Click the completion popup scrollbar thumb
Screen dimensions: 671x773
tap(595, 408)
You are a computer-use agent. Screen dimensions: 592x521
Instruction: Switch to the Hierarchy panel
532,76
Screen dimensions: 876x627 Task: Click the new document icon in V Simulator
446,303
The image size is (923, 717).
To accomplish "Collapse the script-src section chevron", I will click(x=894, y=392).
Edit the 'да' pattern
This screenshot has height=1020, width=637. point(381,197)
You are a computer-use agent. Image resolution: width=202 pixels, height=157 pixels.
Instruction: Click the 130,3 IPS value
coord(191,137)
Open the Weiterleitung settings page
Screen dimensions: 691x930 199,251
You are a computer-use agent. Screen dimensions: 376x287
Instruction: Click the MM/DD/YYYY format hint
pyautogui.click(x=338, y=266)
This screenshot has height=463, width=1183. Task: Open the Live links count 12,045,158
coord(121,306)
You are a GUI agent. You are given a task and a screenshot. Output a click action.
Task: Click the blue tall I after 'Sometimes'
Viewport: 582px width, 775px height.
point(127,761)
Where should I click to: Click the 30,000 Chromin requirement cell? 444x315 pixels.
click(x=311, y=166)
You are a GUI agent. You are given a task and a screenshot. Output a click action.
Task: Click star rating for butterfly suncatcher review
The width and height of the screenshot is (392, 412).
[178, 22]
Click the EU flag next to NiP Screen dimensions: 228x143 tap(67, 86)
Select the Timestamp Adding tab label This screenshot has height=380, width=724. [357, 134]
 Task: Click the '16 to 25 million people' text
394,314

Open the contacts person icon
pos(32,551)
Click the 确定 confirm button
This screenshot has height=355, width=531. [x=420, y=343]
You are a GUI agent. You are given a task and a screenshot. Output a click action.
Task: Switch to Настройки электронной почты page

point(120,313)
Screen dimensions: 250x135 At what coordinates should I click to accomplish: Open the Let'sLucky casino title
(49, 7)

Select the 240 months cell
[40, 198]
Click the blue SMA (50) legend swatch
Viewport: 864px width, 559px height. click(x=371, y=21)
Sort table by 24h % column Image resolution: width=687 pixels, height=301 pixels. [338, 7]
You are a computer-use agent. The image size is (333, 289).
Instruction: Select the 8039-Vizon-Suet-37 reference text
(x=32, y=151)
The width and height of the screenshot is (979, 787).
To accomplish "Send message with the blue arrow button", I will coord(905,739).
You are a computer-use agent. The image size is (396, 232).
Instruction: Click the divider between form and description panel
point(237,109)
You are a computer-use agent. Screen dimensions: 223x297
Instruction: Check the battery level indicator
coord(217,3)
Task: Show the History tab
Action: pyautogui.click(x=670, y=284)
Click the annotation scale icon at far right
======
:: PROBLEM STATEMENT ::
Above are the entries. Copy exactly the part that opens with the line containing "The image size is (923, 717)." and closes with the line containing "Select the Timestamp", and no more.

:: ANSWER FOR THE TASK ::
The image size is (923, 717).
To accomplish "Collapse the script-src section chevron", I will click(x=894, y=392).
Edit the 'да' pattern
This screenshot has height=1020, width=637. point(381,197)
You are a computer-use agent. Image resolution: width=202 pixels, height=157 pixels.
Instruction: Click the 130,3 IPS value
coord(191,137)
Open the Weiterleitung settings page
Screen dimensions: 691x930 199,251
You are a computer-use agent. Screen dimensions: 376x287
Instruction: Click the MM/DD/YYYY format hint
pyautogui.click(x=338, y=266)
This screenshot has height=463, width=1183. Task: Open the Live links count 12,045,158
coord(121,306)
You are a GUI agent. You are given a task and a screenshot. Output a click action.
Task: Click the blue tall I after 'Sometimes'
Viewport: 582px width, 775px height.
point(127,761)
Where should I click to: Click the 30,000 Chromin requirement cell? 444x315 pixels.
click(x=311, y=166)
You are a GUI agent. You are given a task and a screenshot. Output a click action.
Task: Click star rating for butterfly suncatcher review
The width and height of the screenshot is (392, 412).
[178, 22]
Click the EU flag next to NiP Screen dimensions: 228x143 tap(67, 86)
Select the Timestamp Adding tab label This screenshot has height=380, width=724. [357, 134]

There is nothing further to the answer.